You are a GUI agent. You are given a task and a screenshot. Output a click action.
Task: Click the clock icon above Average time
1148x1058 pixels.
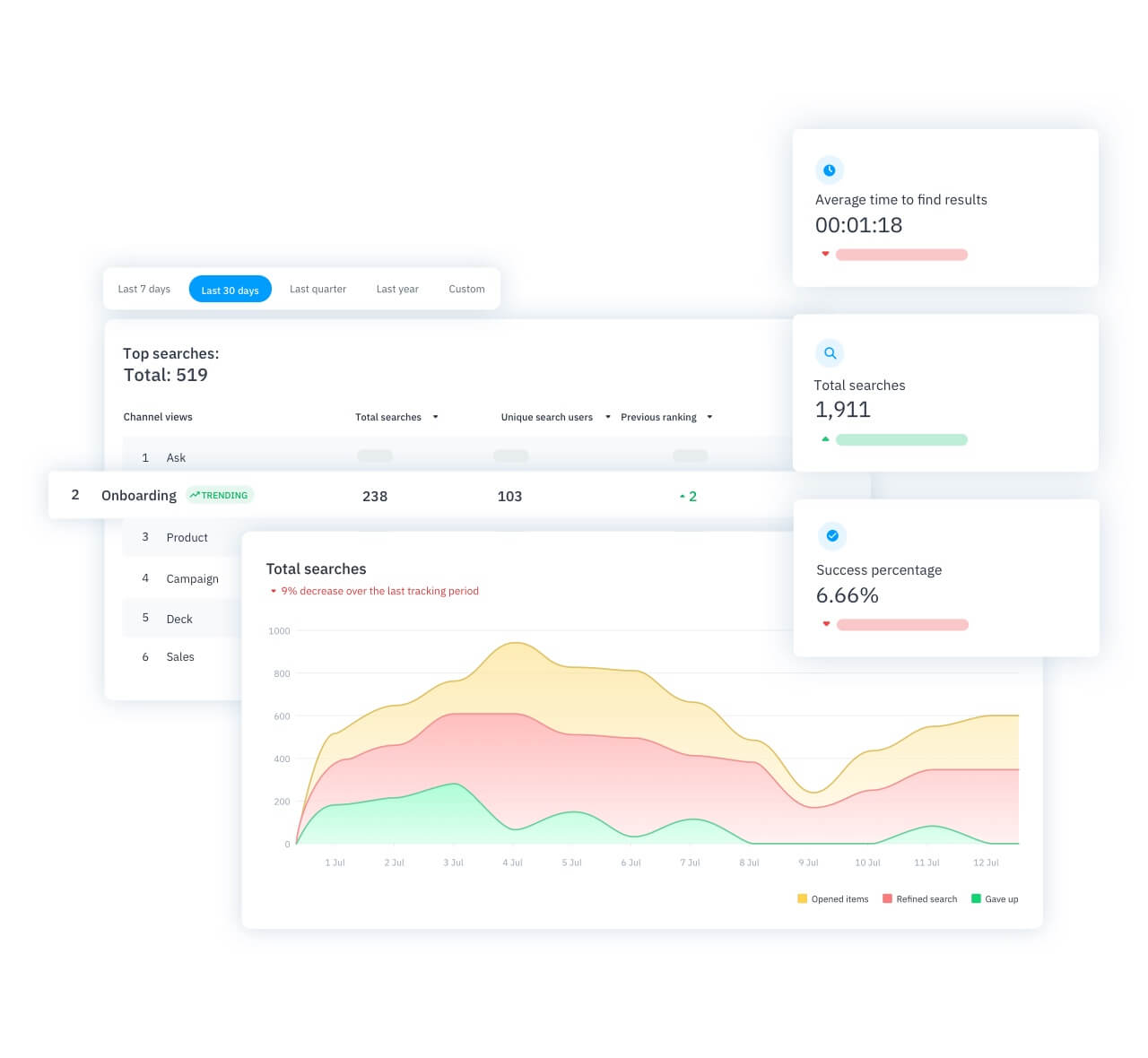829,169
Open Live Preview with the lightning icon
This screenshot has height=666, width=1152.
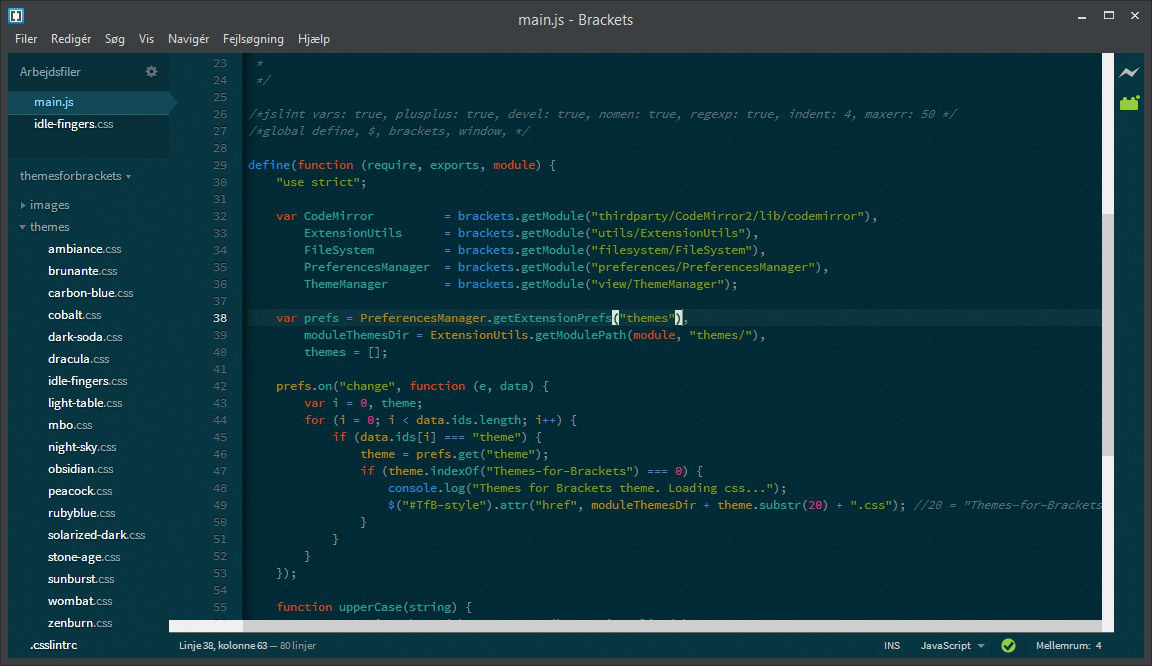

■ **Directions**
Nothing but the lines from the line holding "1148x1058 pixels." through the last line of the entries above is to be reproduced, exactly and without pictures.

■ **Answer box**
1148x1058 pixels.
829,169
Open Live Preview with the lightning icon
This screenshot has height=666, width=1152.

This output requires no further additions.